- _YOUR GOAL_:
In the passage on building the effort surface, what sigma was used for the Gaussian filter?

- _SUPPLIED PASSAGE_:
>>>

To build the effort surface, I pulled 100,000 iNaturalist observations - all taxa, any species - from the GSMNP study area via the GBIF API. All 100,000 records, not specifically SLF-related. The reasoning: iNaturalist naturalists are photographing organisms broadly and would notice a large, conspicuous invasive insect colonizing trees along a trail. Using all-iNaturalist rather than all-GBIF was deliberate: eBird dominates GBIF’s human observation counts in the eastern US, and birders are specifically looking for birds.

I rasterized the 96,683 observations that fell within my grid onto the 250 m pixel mesh, then applied a Gaussian filter with σ=4 pixels (1 km). That sigma is not arbitrary: a three-sigma effective radius of 3 km approximates the detection zone of a ground observer for a conspicuous insect on vegetation. Smaller and you get a sparse point pattern that exaggerates the spatial heterogeneity; larger and you lose the meaningful gradient between the park’s high-traffic corridors and its genuinely remote backcountry.

<<<

- _Stored items_:
>>>

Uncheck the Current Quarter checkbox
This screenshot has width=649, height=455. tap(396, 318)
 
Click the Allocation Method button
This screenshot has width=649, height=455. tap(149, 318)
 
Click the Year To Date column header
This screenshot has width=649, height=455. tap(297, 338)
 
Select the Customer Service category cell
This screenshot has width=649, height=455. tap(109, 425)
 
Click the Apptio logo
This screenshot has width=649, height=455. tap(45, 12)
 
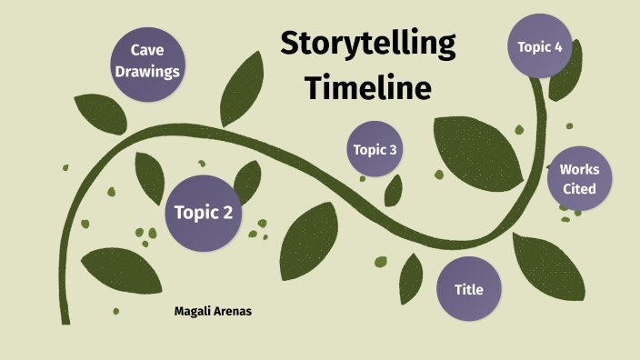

<<<

- _OUTPUT OF THE TASK_:
A sigma of 4 pixels, which equals 1 km.